Il a néanmoins déclaré être prudent, et attendre une enquête de l’armée israélienne afin de parvenir à une conclusion complète sur ces meurtres.

Mais le fait que les deux personnages aient été vus dans le film marchant seuls, s’occupant de leurs affaires et surtout la manière dont ils semblaient s’effondrer – leurs paumes tendues – remet en cause l’authenticité de la vidéo.

« Nous avons tous tiré les leçons de la falsification du carrefour de Netzarim », a-t-il déclaré, faisant référence à l’affaire Mohammed Al Dura en septembre 2000, qu’il a qualifiée de « Pallywood ».

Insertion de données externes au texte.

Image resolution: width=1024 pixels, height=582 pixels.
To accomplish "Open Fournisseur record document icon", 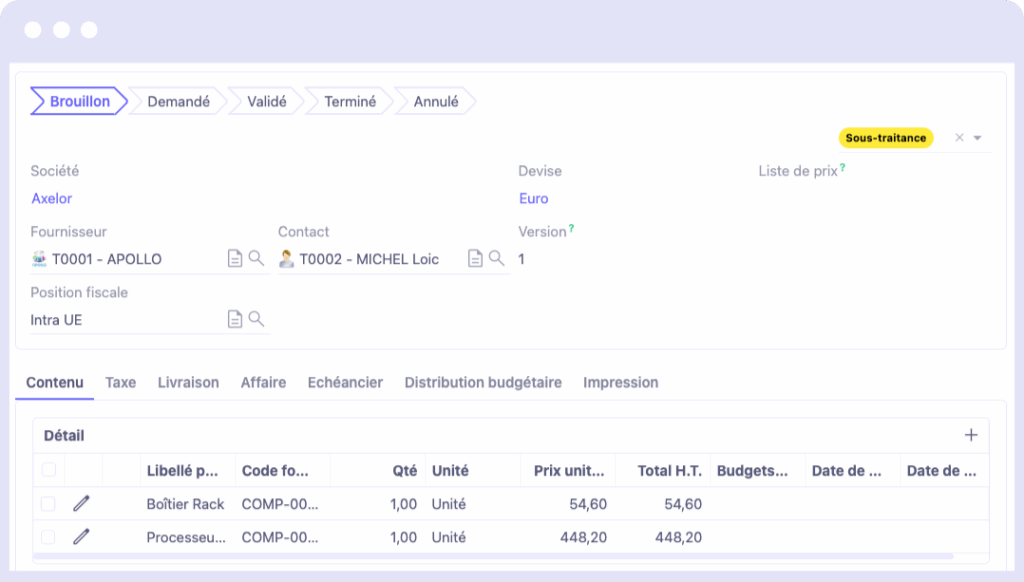I will pos(235,259).
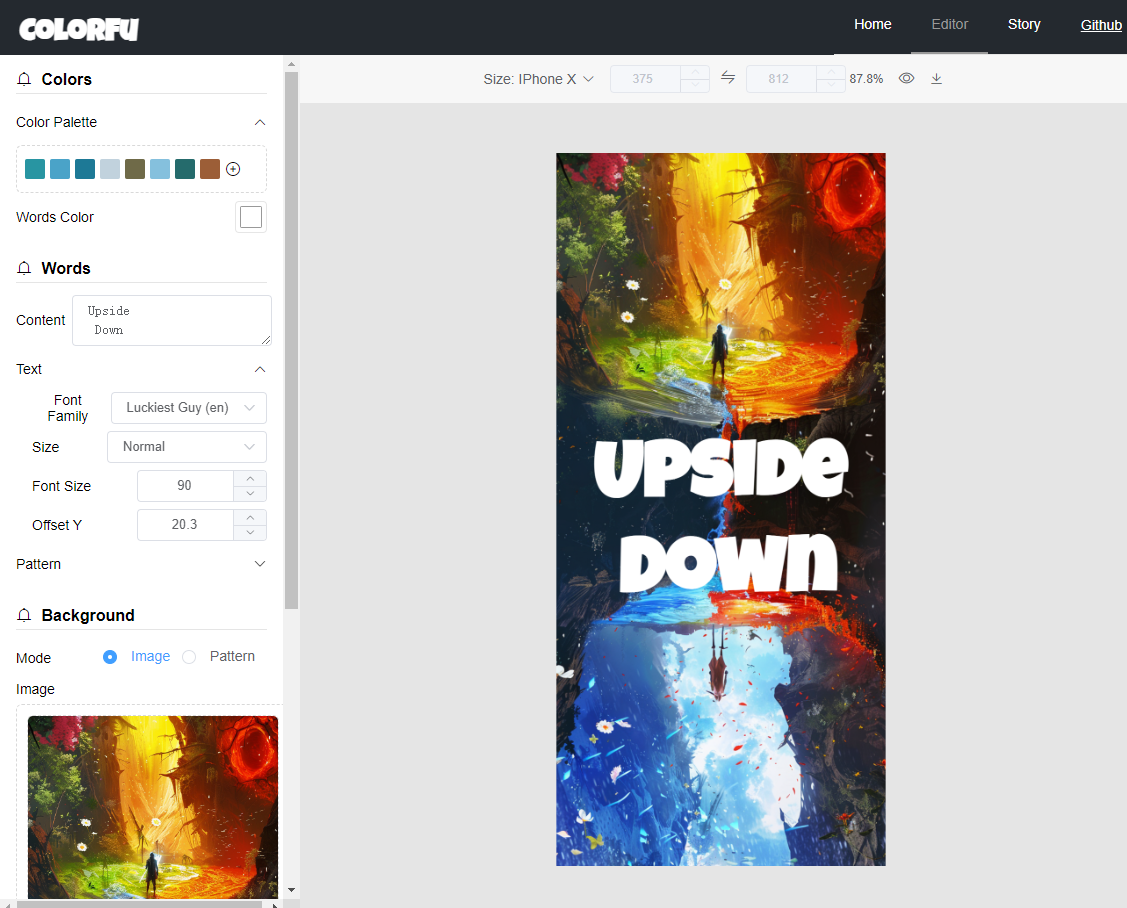Increase the Font Size with up arrow
Image resolution: width=1127 pixels, height=908 pixels.
(x=250, y=478)
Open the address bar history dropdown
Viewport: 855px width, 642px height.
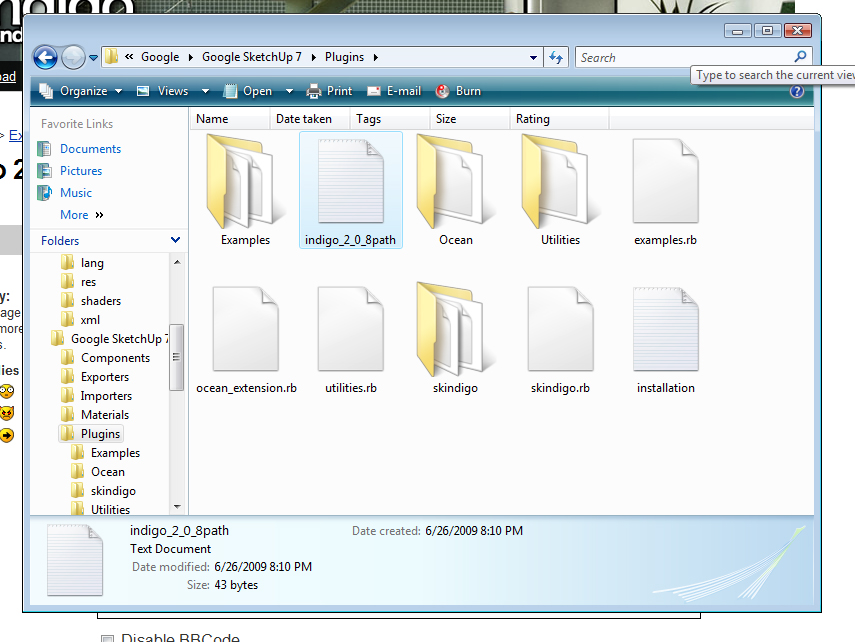pos(534,57)
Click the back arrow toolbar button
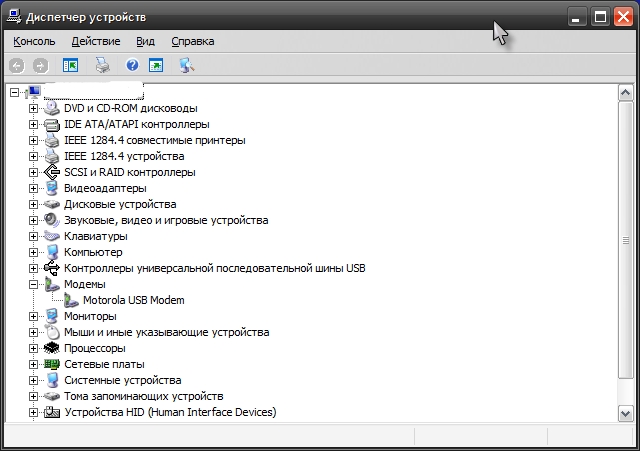Screen dimensions: 640x451 pos(17,66)
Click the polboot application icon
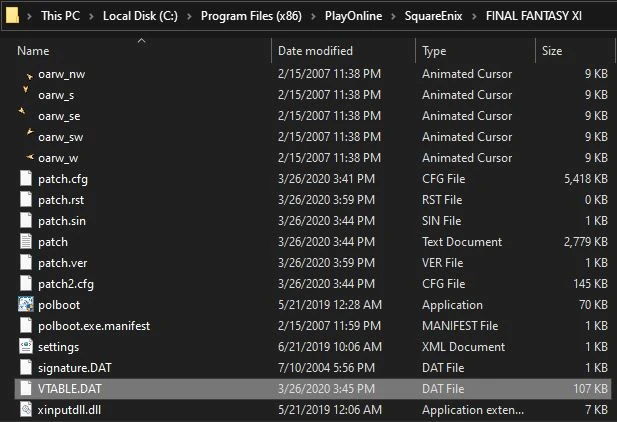 pos(26,304)
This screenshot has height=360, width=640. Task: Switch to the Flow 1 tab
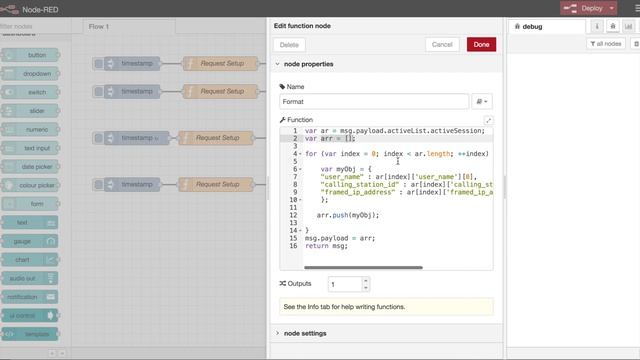[124, 27]
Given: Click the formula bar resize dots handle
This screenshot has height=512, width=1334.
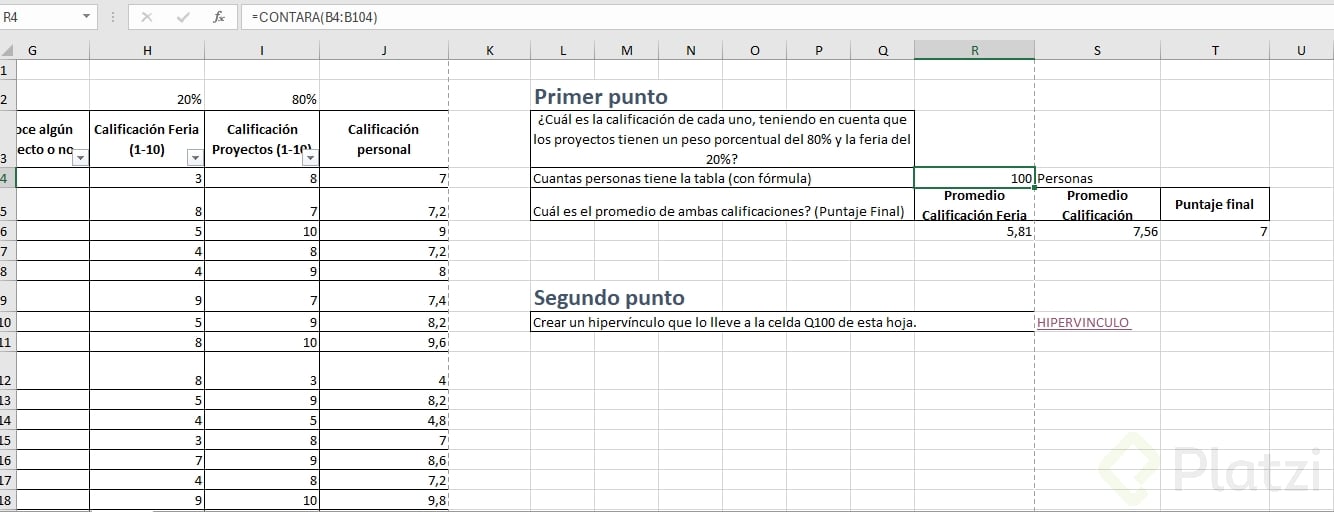Looking at the screenshot, I should point(112,17).
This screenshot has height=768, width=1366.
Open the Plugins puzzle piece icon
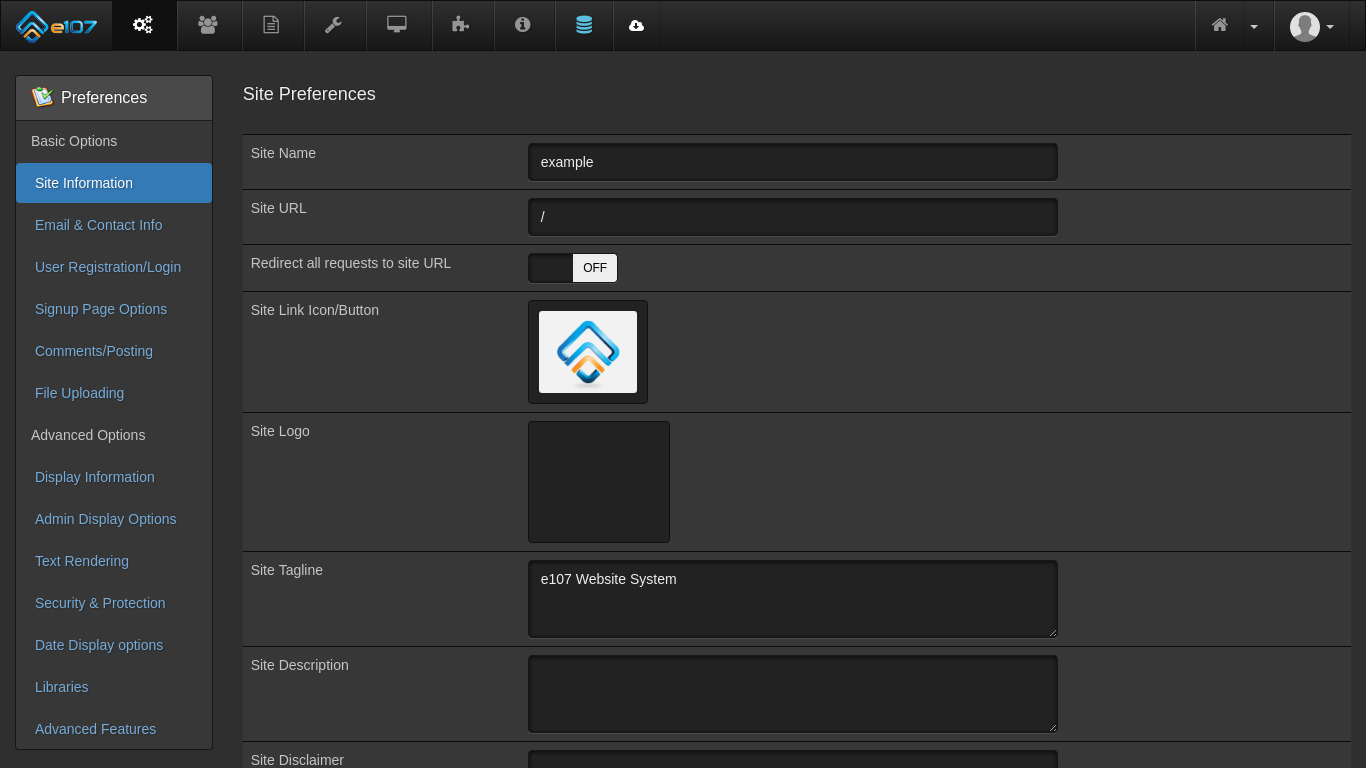460,25

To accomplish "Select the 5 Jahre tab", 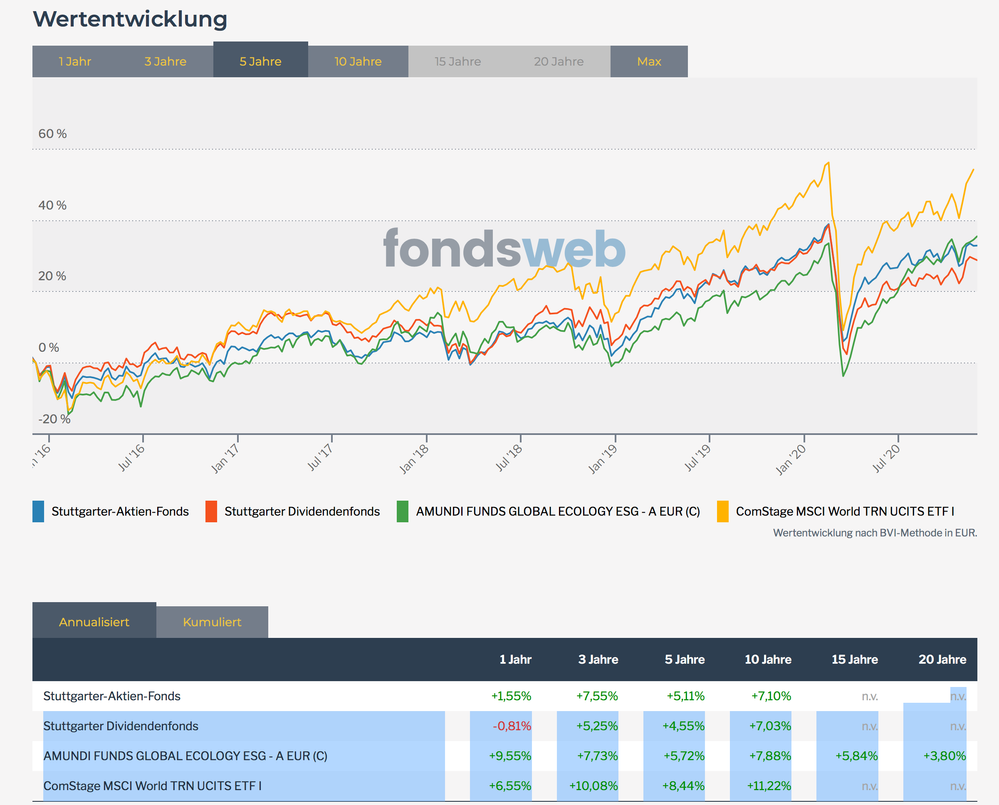I will (260, 61).
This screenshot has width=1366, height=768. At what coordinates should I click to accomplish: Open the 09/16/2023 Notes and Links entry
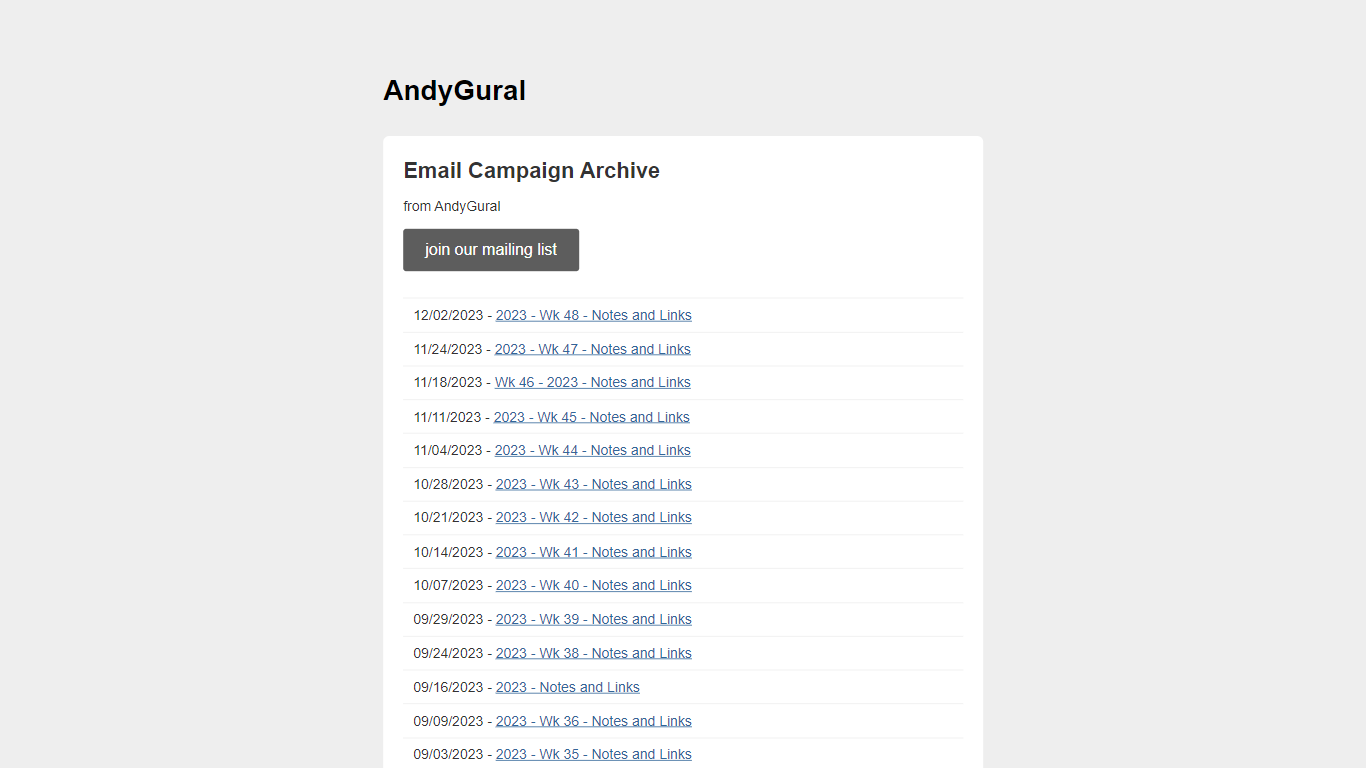pyautogui.click(x=567, y=687)
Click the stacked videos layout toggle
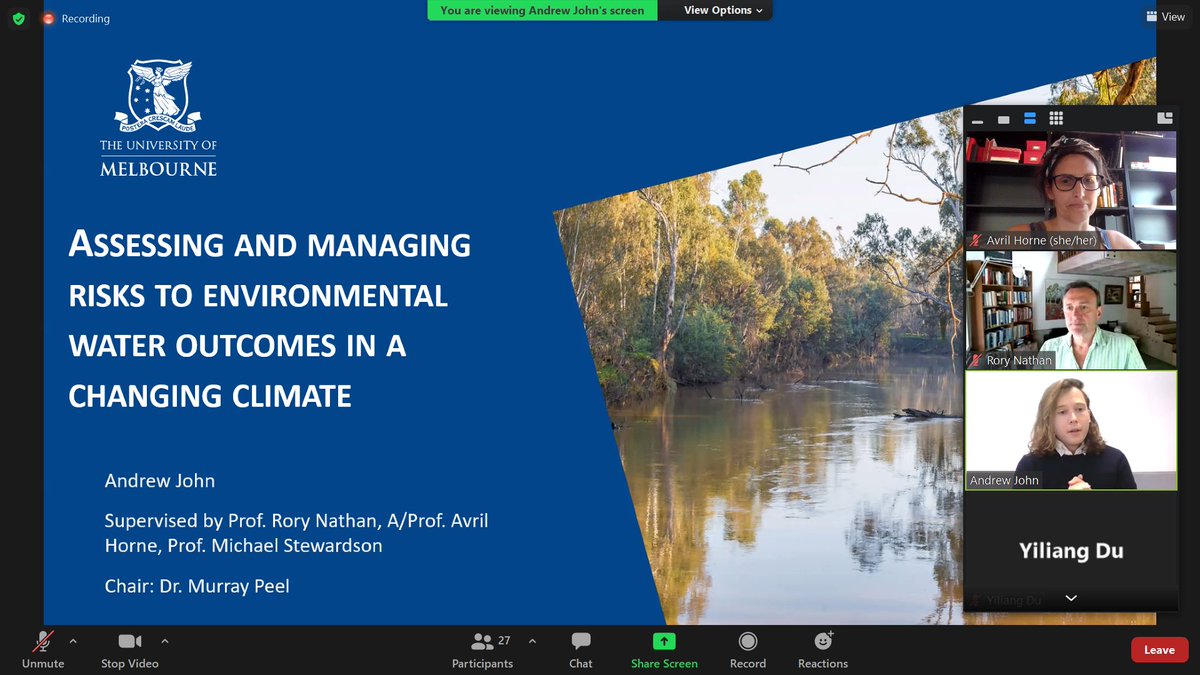This screenshot has height=675, width=1200. pyautogui.click(x=1031, y=118)
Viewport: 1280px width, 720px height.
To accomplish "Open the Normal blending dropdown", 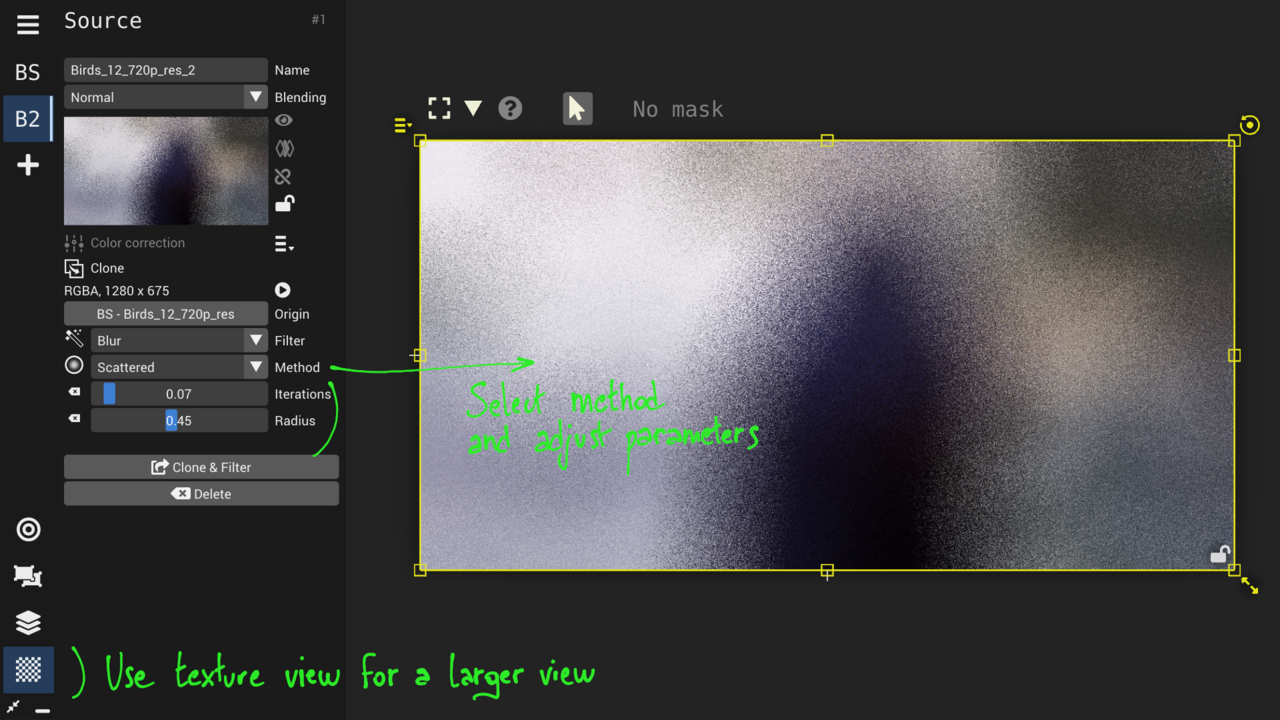I will 165,97.
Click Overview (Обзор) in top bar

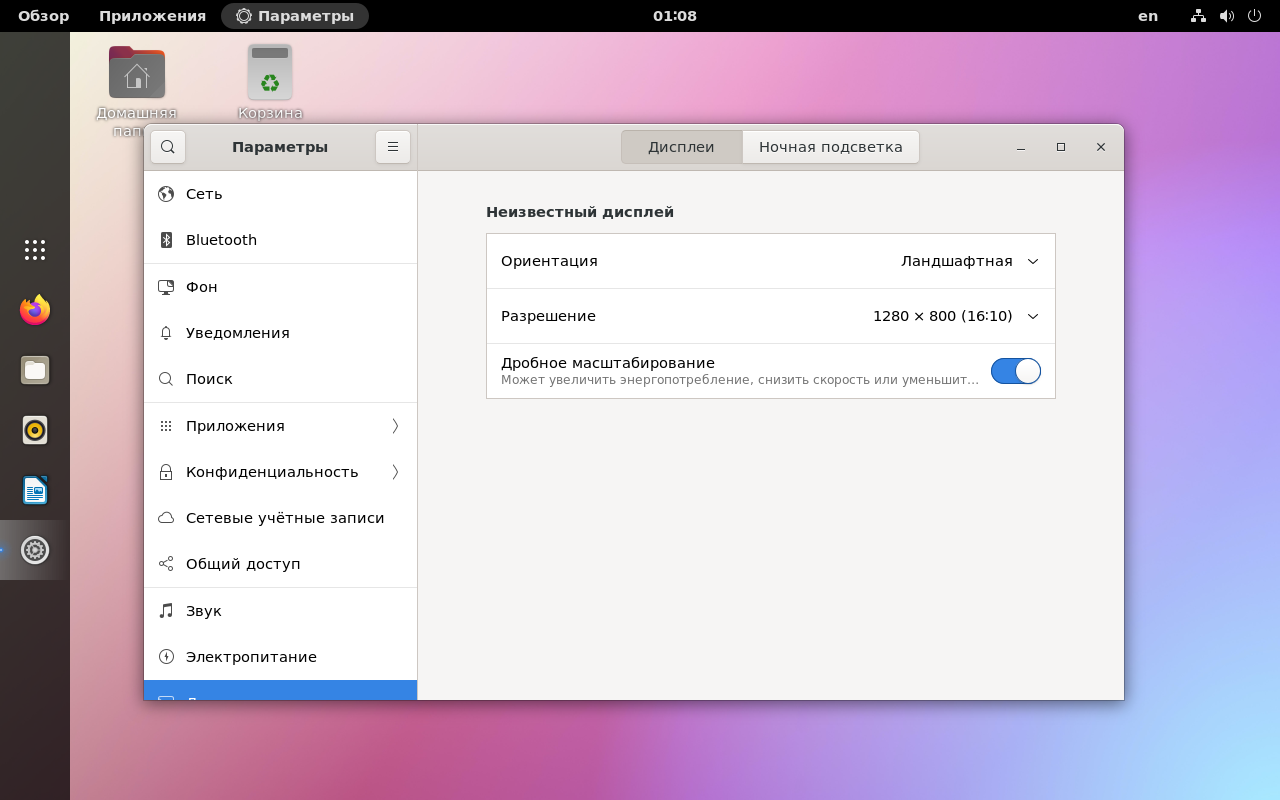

Un reportage diffusé sur France 2 prétendant montrer le meurtre d’Al-Dura, 10 ans, par des soldats de l’armée israélienne a constitué un cri de ralliement pour la deuxième Intifada, mais les responsables israéliens ont contesté le rapport, certains allant même jusqu’à dire qu’il avait été mis en scène et qu’Al-Dura était encore en vie.

Le haut fonctionnaire de la défense a déclaré jeudi que la police des frontières impliquée dans l’incident avait utilisé des procédures pour disperser les émeutiers, qui ne comprenaient pas de feu direct, comme les responsables palestiniens l’avaient affirmé.

« Nous avons dit « donnez-nous les corps et les balles pour conclure l’enquête », a-t-il expliqué, « mais ils n’ont pas voulu obtempérer ».

L’enquête de l’armée israélienne fait son chemin aux échelons supérieurs. Les premiers résultats seront soumis au ministre de la Défense jeudi.

Dans les prochains jours, a ajouté le haut fonctionnaire, l’enquête devrait se conclure.

L’ONG israélienne de défense des droits de l’homme B’Tselem a publié ses propres résultats mercredi, appuyant les allégations selon lesquelles les deux jeunes gens ont été tués par des tirs réels.

« L’enquête, confirmée par des images de la caméra de sécurité de l’incident, a indiqué que les circonstances de l’incident n’ont, d’aucune manière, justifié l’utilisation de balles réelles », a déclaré l’ONG dans un  communiqué de presse.

« Ces résultats éveillent des soupçons graves autour d’un meurtre intentionnel ».

Selon B’Tselem, les experts médicaux avaient constaté que les blessures sur les dépouilles des deux Palestiniens et les deux autres victimes de l’incident étaient compatibles avec la version officielle.

En outre, il y aurait eu des témoins ayant entendu des coups de feu directs.

Le père de l’un des Palestiniens tués mercredi a montré au reporter de la Deuxième chaîne un sac à dos qui aurait été porté par son fils au moment de la fusillade.

Il a également produit une balle qui, selon lui, a été récupérée du sac à dos après avoir quitté le corps de son fils. Il a affirmé être prêt à exhumer le cadavre si cela pouvait aider l’enquête.